To subscribe and receive notices of new postings, click: Subscribe to: Posts (Atom) at the very bottom of the blog.
Our Worst Habit
Both formerly & now, it is only dukkha that I describe, and the cessation of dukkha. —SN 22.86
Our worst bad habit is seeking pleasure and avoiding pain. This behavior is so entrenched that we unquestioningly accept it as the sure path to happiness. However, a life spent pursuing pleasure and avoiding pain leads, not to happiness, but to suffering, anxiety and dysfunction.
Here’s how this happens. Whenever the senses encounter information, dukkha (anxiety) arises, whether the encounter is “real”, as in the ear making contact with a sound, or “imagined” as in the mind fabricating a thought of a “perceived injustice,” to use Bodhidharma’s phrase. Anxiety arises not from the contact itself, but from the way we process sensory information.
At the moment of contact, we add something extra to the encounter, something which occludes information and makes it misleading. That’s where the trouble begins. At the moment of contact, we assign a positive or negative feeling-- in effect, an extra layer of information-- to sensory input, and it is from there, from that layer of feeling, from that moment of choosing good, bad, positive, negative, that our suffering, our dukkha, begins. *
Anxiety, which is another word for dukkha, arises when the brain’s alarm system malfunctions, causing it to overestimate danger or signal danger where there is none. That is, when we misperceive conditions, the result is dukkha.
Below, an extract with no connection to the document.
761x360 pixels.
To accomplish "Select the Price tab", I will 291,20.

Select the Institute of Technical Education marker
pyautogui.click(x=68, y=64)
Psychologically, to use British Buddhist scholar Frances Story’s definition in Suffering: dukkha is the omnipresent sense of “disturbance, irritation, dejection, worry, despair, fear, dread, anguish, anxiety; vulnerability, injury, inability, inferiority; sickness, aging, decay of body and faculties, senility; pain/pleasure; excitement/boredom; deprivation/excess; desire/frustration, suppression; longing/aimlessness; hope/hopelessness; effort, activity, striving/repression; loss, want, insufficiency/satiety; love/lovelessness, friendlessness; dislike, aversion/attraction; parenthood/childlessness; submission/rebellion; [and] decision/indecisiveness, vacillation, uncertainty.”
Wow! That’s just the psychological aspect of dukkha. There is more. Dukkha is also physical. We are always on edge as a result of our pleasure-seeking. Our bodies accumulate tension, creating a whole new layer of suffering, which includes increased heart rate and blood pressure, changes in the peripheral nervous system, sweating, body jolts, fatigue, nervous or excessive energy, palpitations, cooling of the skin, tightness in the chest, stiffness, soreness, spasms, jitteriness, tremors, muscle twitches, neuro-muscular pain, sweating, soreness, and even vomiting. Ugh. Horrible.
Clearly, stress is dangerous. It doesn’t just make us miserable. It makes us very sick, even sick unto death. Fortunately, we have options. We can greet every situation, not with stress, but much more effectively and efficiently, with simple awareness. When we see conditions clearly, there is no dukkha. But, we can only see conditions clearly when we find our refuge in the middle path, the path that avoids the pitfall of seeking pleasure and avoiding pain.
We have observed, over and over again in our lives, that the more we get, the more we want, and that this makes us perpetually dissatisfied, yet we remedy our dissatisfaction by means of the very thing that caused it. In fact, the sum total of our lives is this bad habit in action and the result is that we are never at ease, never satisfied, and never fully present in the moment. That is why we say, “When we stop seeking, the struggle is ended.” That is why we must break this habit.
My practice suggests that until we see how deeply ingrained this habitual behavior is, until we see how it dominates our every choice, until we understand the nature of dukkha, we will not be able to make a deep commitment to this next stage of our spiritual development and end suffering for good.
To end dukkha, we need to see our worst bad habit in everything we say, do or think, so that we can develop the new and crucial habit of using everything, every moment, all of our experiences, to improve our spiritual lot. And that, precisely, is our practice. In every moment, we are training in transformation. We are training to use the experience of this moment to improve our spiritual lot in the next moment.
* This is the first two of the five skandhas (or five aggregates).